With all that in mind, let’s go over some potential solutions to the problem.
Option 1: Overhaul the host to operate on variable-size sectors. This prevents lots of nice optimizations in the host code that assume fixed-size sectors. There’s a very good reason why “block storage” exists: it is vastly simpler and more efficient than variable-size storage. Another issue is that this approach reveals the true size of the renter’s files to the host, which can be a significant privacy concern. (Although I suppose in practice you would still pad to 64 bytes, which is not quite as bad.) Another annoyance with this approach is that both the renter and host need to track the size of every sector, which makes lightweight renters more challenging.

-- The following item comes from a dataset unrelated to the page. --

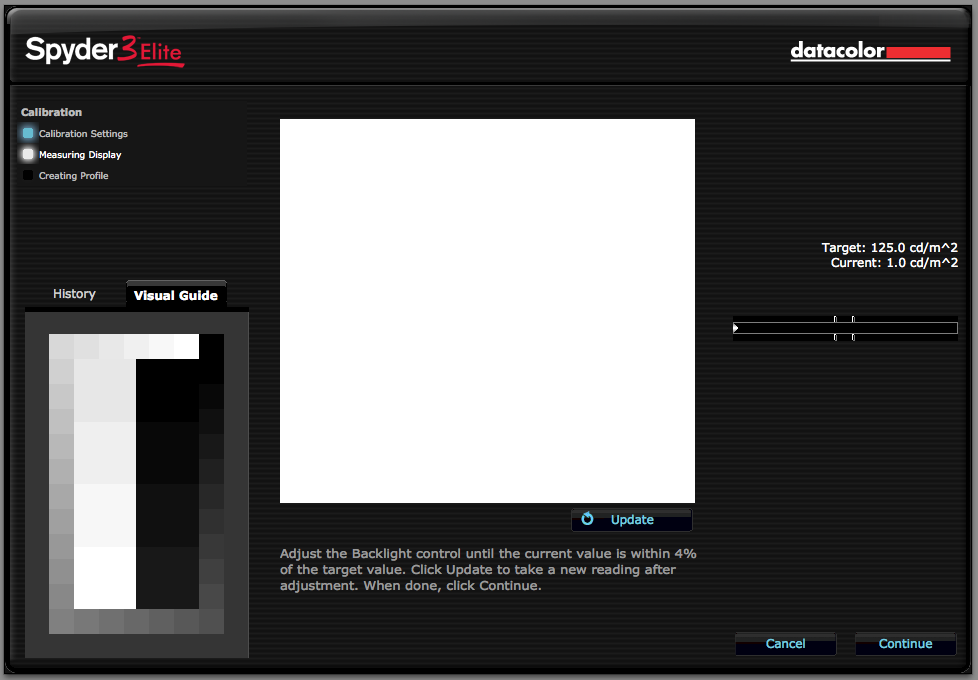This screenshot has width=978, height=680.
Task: Click the white Measuring Display step indicator
Action: click(28, 154)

Option 2: Add padding on the host side. That is, the renter says “here’s 1 KiB; assume that the rest of the sector is zeros.” The main issue here is that the renter would probably expect to pay less to store this 1 KiB file; after all, 99.97% of the sector will be zeros. But this assumes that the host can store 1 KiB much more efficiently than a full sector, and in order for that to be true, the host would have to violate its nice, efficient, fixed-size storage model. So in practice, hosts might still charge full price for padded sectors, and store fully-padded sectors on their disks. This is obviously a problem if the goal is to store millions of tiny files; it greatly decreases the host’s efficiency. This approach also suffers from the same privacy problem as option 1.
Option 3: Pack multiple files into one sector. This option was described quite well by @meije-storewise, so I won’t reiterate it here. I will note, though, that this is the only option (that I’m aware of) that doesn’t leak filesize metadata to the host.

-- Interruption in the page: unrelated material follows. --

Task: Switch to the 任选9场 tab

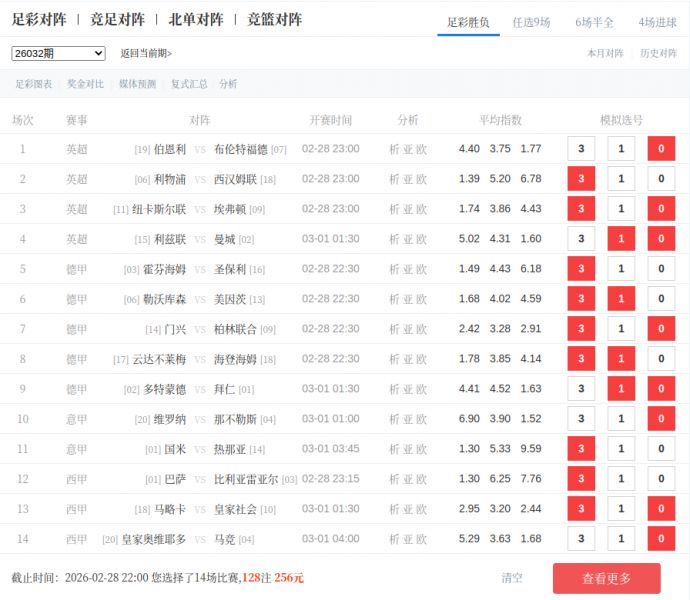Action: click(531, 21)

Option 4: Pack files on the host side. Sort of a fusion of options 2 and 3; the idea is that the host maintains a special “sector buffer”, which only becomes a “true sector” once the renter has uploaded 4 MiB. One upside of this is that it avoids the pricing problem of option 2. I suspect that there is a fair amount of complexity lurking here, though; for example, what happens if you upload half a sector, then upload a full sector? Is the full sector directly written as a “true sector,” or is the first half of it appended to the buffer, then flushed, then the remaining half stored in the buffer?
I’m not sure which option is best (and there are certainly more I haven’t thought of), but I’d probably go with option 2 if I had to pick one today, in the hopes that an efficient implementation could be engineered.
Anyway, my intent here was to demonstrate that there are a number of ways we can tackle this problem that don’t involve fully-variable sector sizes. So I’d suggest that we call this feature “small file support” rather than “small sector support.”
Would be great for @Taek to weigh in here as well, since there’s probably something I missed.